((

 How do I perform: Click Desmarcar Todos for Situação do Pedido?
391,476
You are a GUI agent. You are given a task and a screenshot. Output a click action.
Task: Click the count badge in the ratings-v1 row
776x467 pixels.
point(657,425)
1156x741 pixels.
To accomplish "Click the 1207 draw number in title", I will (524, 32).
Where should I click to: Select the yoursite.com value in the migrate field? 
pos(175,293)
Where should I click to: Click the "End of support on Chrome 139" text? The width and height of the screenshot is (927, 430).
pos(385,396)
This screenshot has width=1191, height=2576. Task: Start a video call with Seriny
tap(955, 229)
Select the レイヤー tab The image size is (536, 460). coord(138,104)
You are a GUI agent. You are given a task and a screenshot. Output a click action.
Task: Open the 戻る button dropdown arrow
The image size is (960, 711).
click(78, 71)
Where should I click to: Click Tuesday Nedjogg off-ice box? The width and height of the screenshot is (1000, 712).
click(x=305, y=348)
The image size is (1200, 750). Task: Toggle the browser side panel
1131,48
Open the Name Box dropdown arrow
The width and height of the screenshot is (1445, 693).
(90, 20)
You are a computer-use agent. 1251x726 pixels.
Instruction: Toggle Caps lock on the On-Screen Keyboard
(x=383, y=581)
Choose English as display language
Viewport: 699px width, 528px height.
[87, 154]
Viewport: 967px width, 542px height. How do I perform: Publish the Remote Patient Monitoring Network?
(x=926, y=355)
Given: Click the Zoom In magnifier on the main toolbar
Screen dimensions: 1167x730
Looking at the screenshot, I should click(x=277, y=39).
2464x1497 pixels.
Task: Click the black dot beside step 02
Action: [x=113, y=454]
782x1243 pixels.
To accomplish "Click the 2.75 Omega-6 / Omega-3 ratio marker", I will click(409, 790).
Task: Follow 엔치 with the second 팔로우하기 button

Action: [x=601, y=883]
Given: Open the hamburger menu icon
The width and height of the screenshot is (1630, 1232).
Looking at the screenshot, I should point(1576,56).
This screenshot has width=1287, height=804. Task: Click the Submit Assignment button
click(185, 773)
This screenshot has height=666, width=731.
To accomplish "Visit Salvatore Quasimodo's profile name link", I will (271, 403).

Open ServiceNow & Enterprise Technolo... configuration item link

))

Exercise objective —
Lay out every line of the items above as a Markdown table with the columns Row and Line. Number the rows in order and leave out blank lines.

Answer for this exercise —
| Row | Line |
|---|---|
| 1 |  How do I perform: Click Desmarcar Todos for Situação do Pedido? |
| 2 | 391,476 |
| 3 | You are a GUI agent. You are given a task and a screenshot. Output a click action. |
| 4 | Task: Click the count badge in the ratings-v1 row |
| 5 | 776x467 pixels. |
| 6 | point(657,425) |
| 7 | 1156x741 pixels. |
| 8 | To accomplish "Click the 1207 draw number in title", I will (524, 32). |
| 9 | Where should I click to: Select the yoursite.com value in the migrate field?  |
| 10 | pos(175,293) |
| 11 | Where should I click to: Click the "End of support on Chrome 139" text? The width and height of the screenshot is (927, 430). |
| 12 | pos(385,396) |
| 13 | This screenshot has width=1191, height=2576. Task: Start a video call with Seriny |
| 14 | tap(955, 229) |
| 15 | Select the レイヤー tab The image size is (536, 460). coord(138,104) |
| 16 | You are a GUI agent. You are given a task and a screenshot. Output a click action. |
| 17 | Task: Open the 戻る button dropdown arrow |
| 18 | The image size is (960, 711). |
| 19 | click(78, 71) |
| 20 | Where should I click to: Click Tuesday Nedjogg off-ice box? The width and height of the screenshot is (1000, 712). |
| 21 | click(x=305, y=348) |
| 22 | The image size is (1200, 750). Task: Toggle the browser side panel |
| 23 | 1131,48 |
| 24 | Open the Name Box dropdown arrow |
| 25 | The width and height of the screenshot is (1445, 693). |
| 26 | (90, 20) |
| 27 | You are a computer-use agent. 1251x726 pixels. |
| 28 | Instruction: Toggle Caps lock on the On-Screen Keyboard |
| 29 | (x=383, y=581) |
| 30 | Choose English as display language |
| 31 | Viewport: 699px width, 528px height. |
| 32 | [87, 154] |
| 33 | Viewport: 967px width, 542px height. How do I perform: Publish the Remote Patient Monitoring Network? |
| 34 | (x=926, y=355) |
| 35 | Given: Click the Zoom In magnifier on the main toolbar |
| 36 | Screen dimensions: 1167x730 |
| 37 | Looking at the screenshot, I should click(x=277, y=39). |
| 38 | 2464x1497 pixels. |
| 39 | Task: Click the black dot beside step 02 |
| 40 | Action: [x=113, y=454] |
| 41 | 782x1243 pixels. |
| 42 | To accomplish "Click the 2.75 Omega-6 / Omega-3 ratio marker", I will click(409, 790). |
| 43 | Task: Follow 엔치 with the second 팔로우하기 button |
| 44 | Action: [x=601, y=883] |
| 45 | Given: Open the hamburger menu icon |
| 46 | The width and height of the screenshot is (1630, 1232). |
| 47 | Looking at the screenshot, I should point(1576,56). |
| 48 | This screenshot has width=1287, height=804. Task: Click the Submit Assignment button |
| 49 | click(185, 773) |
| 50 | This screenshot has height=666, width=731. |
| 51 | To accomplish "Visit Salvatore Quasimodo's profile name link", I will (271, 403). |
| 52 | Open ServiceNow & Enterprise Technolo... configuration item link |